Callais argumentou que mover as caixas seria não apenas muito mais caro para a capital, mas um mercado de livros realocado não funcionaria.
“Os livreiros só fazem sentido quando estão às margens do Sena”, disse ele. O encanto e a cultura das caixas é o seu carácter envelhecido, os seus poéticos tons de verde.
“Se uniformizarem os cais, se os fizerem todos iguais, vão parecer trens blindados. Acabaria sendo algo terrivelmente triste”, disse.
Ganhando apoio
A situação dos livreiros ganhou certo apoio político. A decisão “é sem sentido, insultante e injusta”, disse à CNN Rachida Dati, prefeita de centro-direita do 7º arrondissement, uma área no bairro da Margem Esquerda de Paris onde os livreiros exercem seu comércio.

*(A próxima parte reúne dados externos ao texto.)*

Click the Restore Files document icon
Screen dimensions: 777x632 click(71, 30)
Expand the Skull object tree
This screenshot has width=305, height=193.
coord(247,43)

Ela e Jean-Pierre Lecoq, o prefeito do vizinho 6º arrondissement, que também inclui um terreno livreiro, devem assumir a causa no próximo Conselho de Paris em outubro, defendendo o fechamento limitado e a compensação.
Questionado sobre os planos para as caixas, a prefeitura de Paris disse que gostaria de ter uma nova reunião sobre o assunto após o recesso de verão.
“Gostaríamos de realizar uma reunião, junto com a Prefeitura de Polícia, no início do mandato para dar seguimento a esta decisão”, afirmou em comunicado à CNN.
Ninguém estava disponível no gabinete do prefeito de Paris para comentar. Entretanto, a polícia reiterou o plano de retirar as caixas por questões de segurança dizendo que “serão efetuadas trocas nos termos da retirada e substituição das mesmas”.
Callais, no entanto, espera que ele e seus colegas escrevam o capítulo final desta saga. “A posição deles está longe de ser tão legalmente sólida quanto eles gostariam que pensássemos”, diz ele.
“Ainda temos mais alguns argumentos em nosso arsenal!”